Après un rachat de crédit : prévenir la rechute et reprendre la main sur son budget

Pour un jeune déjà pris dans la spirale du surendettement jeunes BNPL mini-crédits, le rachat de crédit peut sembler être la solution miracle, mais ce n’est qu’un outil parmi d’autres. Quand les dettes sont fragmentées en petits crédits de consommation, en paiements fractionnés et en mini-prêts, un regroupement sans garantie immobilière allonge souvent la durée et augmente le coût total du crédit. Les taux proposés pour ce type de prêt restent élevés, et sans changement profond des habitudes de consommation et de gestion des paiements, le risque de replonger dans de nouveaux crédits de consommation reste important, comme le rappellent plusieurs analyses indépendantes sur le fait que le rachat de crédit ne résout pas les problèmes de budget à lui seul.

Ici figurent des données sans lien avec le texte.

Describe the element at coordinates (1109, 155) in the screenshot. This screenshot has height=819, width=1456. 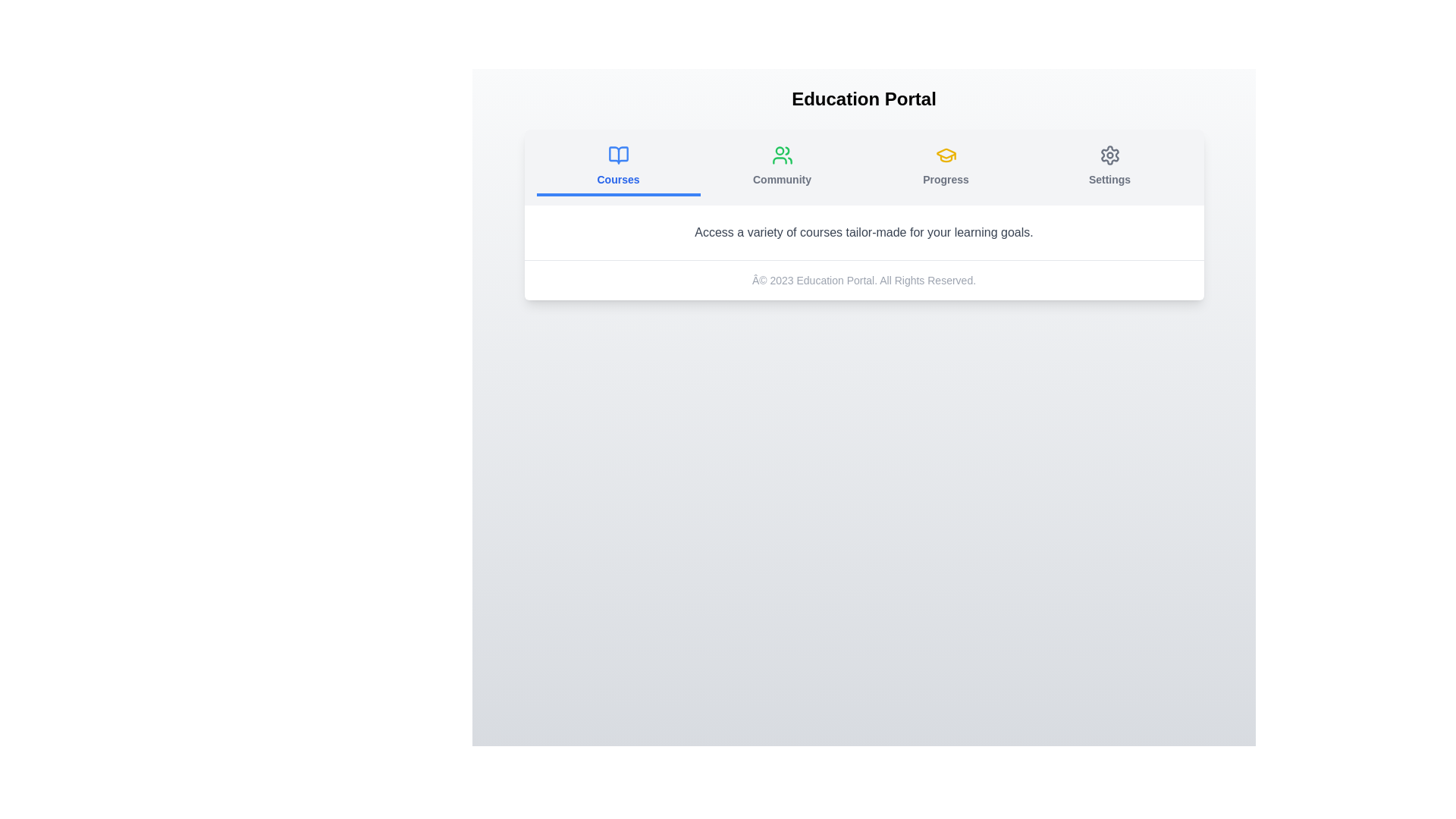
I see `the gear icon labeled 'Settings' located at the top-right section of the interface` at that location.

La vraie gestion financière post-rachat passe par un plan d’action précis, qui commence par l’arrêt des nouveaux paiements fractionnés et la fermeture des lignes de crédit renouvelable inutiles. Les jeunes concernés doivent lister tous leurs crédits, vérifier les taux, identifier les publicités qui les poussent à l’achat impulsif et, si besoin, se tourner vers un Point conseil budget ou une association spécialisée pour négocier directement avec les créanciers. Dans certains cas, surtout pour de petits montants dispersés, la renégociation des échéances, la suspension temporaire des paiements ou un accompagnement budgétaire peuvent être plus adaptés qu’un nouveau prêt de regroupement, notamment pour préserver un reste à vivre suffisant.

Prévenir la rechute, c’est aussi anticiper les pics de dépenses, comme la rentrée scolaire ou les frais de transport, afin de ne pas recourir à un crédit supplémentaire ou à un paiement fractionné de plus. Un guide pratique de gestion budgétaire, incluant le suivi des revenus, la priorisation des dépenses essentielles et l’optimisation des frais professionnels, permet de limiter le recours aux crédits paiements et de réduire progressivement la dette invisible. À moyen terme, la généralisation de l’éducation financière, avec des dispositifs comme le Passeport Educfi au collège, devra s’accompagner d’un encadrement plus ferme des publicités pour les crédits de consommation afin de freiner la montée du surendettement et de protéger durablement les jeunes générations.